28th September my sister comes to visit me in hospital. I plaster a smile on my face. She says my bump looks funny. She doesn’t understand the magnitude yet of what I am going through. But seems to understand on her 8 year old level. We go to the hospital cafe and have a drink and pie. Well for those that can eat. Still no baby. No pain relief. Just grief staring me in the face. The doctor says the baby must come out by the 29th. My life increasingly in danger.
29th September the doctors move me to the labour room. Induce labour once more. Break my waters. Put IV in my arm for antibiotics and to speed up the labour. Labour begins in full swing. At 12.30-ish we shift to the delivery room. I waddle like a crippled duck. In pain. Unaware of anything except that soon my son will be born. Aware of people staring at me about to give birth to a dead baby. I try to block them from my mind. I do not hear anything. With a lot of pushes my son was born at 1.05pm in the afternoon. Not a sound came out of his mouth. It was just pure silence. A silence that will remain with me forever. Sebastian was 51cm, 2575grams, perfect apparently. Mum said he had a lot of hair on his head. That’s all she saw before they told her to look away.
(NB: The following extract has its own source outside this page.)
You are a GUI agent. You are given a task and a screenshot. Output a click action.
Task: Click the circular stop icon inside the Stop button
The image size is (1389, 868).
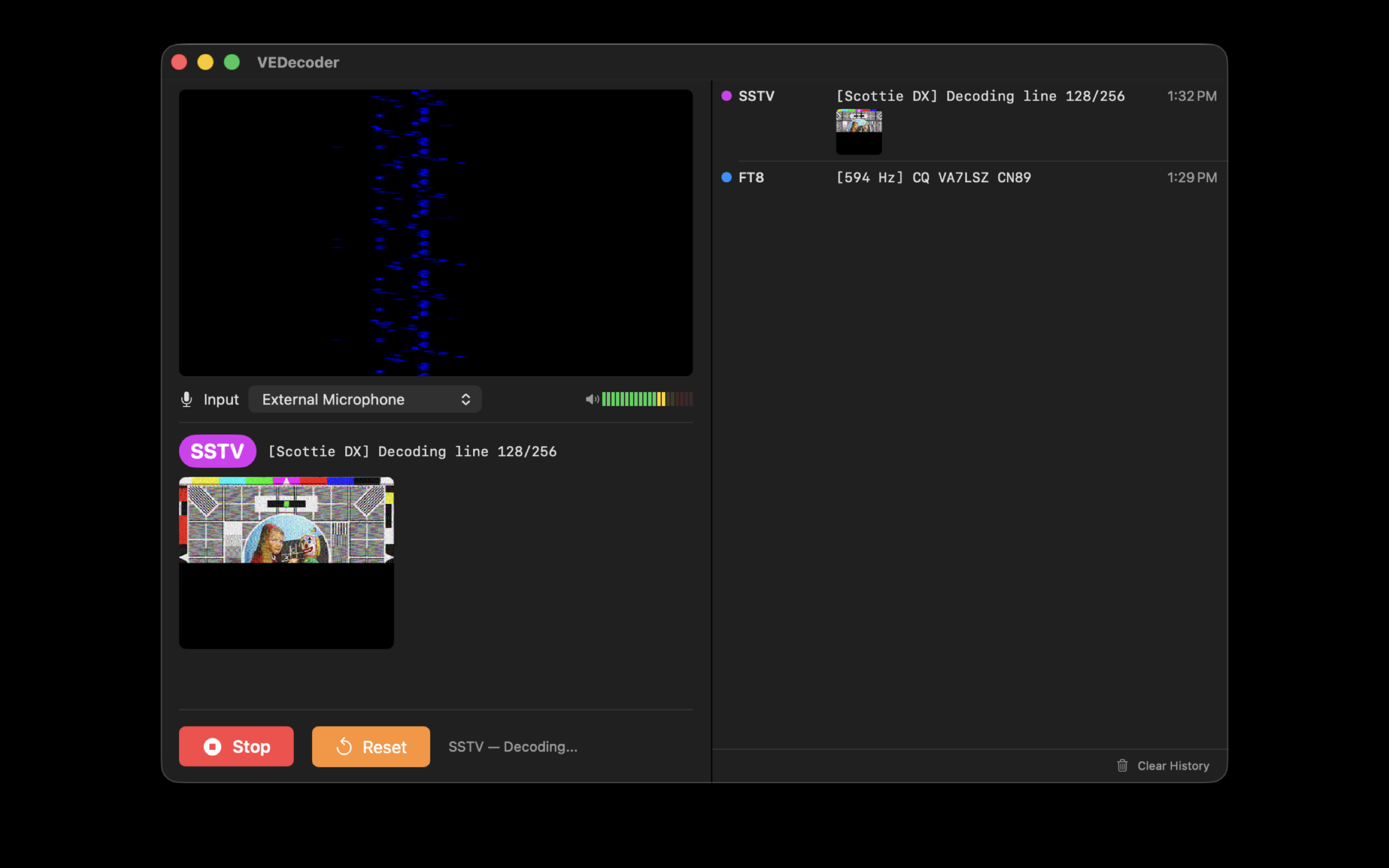coord(214,746)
They carried my boy away in a metal bowl. In a metal bowl! Can you imagine that? What kind of dignity is that for a baby? I vaguely saw them put him in a bowl. But I didn’t see him. I didn’t hold him. I didn’t get to hold my baby boy. I didn’t get to say goodbye to him. That was robbed from me. They took away my right to see him. How I dearly wanted to hold my son and tell him how much I loved him and how sorry I was that I couldn’t save him. They took my son away without even letting me touch, feel or see him. I was robbed of my mother’s rights. As they walked away I collapsed into a heap and fell asleep. I was exhausted. Emotionally wrung out. Physicallyeexhausted. He was gone. I was still here. My Sebby gone. My precious son Sebastian gone. He didn’t even have a chance to live. He didn’t get that chance. I didn’t get the chance to be his mum.
I had to leave that hospital a few days later – empty handed. With no baby. Nothing left. I desperately wanted to see him. I left the hospital with nothing. With an emptiness, a hole in my life. A part of me died that day. The day he died. A part of me has never come back to life after my son died. I didn’t want to live. But I lived. I praised God. I thanked God for my circumstances and I trusted God. I trusted God that he knew what he was doing. But Sebastian was gone. I lost a part of me that day. It was buried with my son.
And now? Almost 4 years later to the day that he died. I have no living children. I am not a mum. I never got to experience what it would be like to be a mum to a living child. I get forms that I have to fill out. Do you have any children? Well, yes of course I have children. But they are all dead. What do I put on the form? When I am confronted with that harsh reality? Do I put that I am a mum to a dead child or do I tick the box no children? I never know what to do. I feel like I’d be dishonouring my child if I tick the box to no children, but to tick the box with children is also wrong because that is the box for living children not dead children.
My child is dead. I am alive. Am I still a mum even though he is no longer here? Am I a mum to my son? What am I? A mum or not a mum?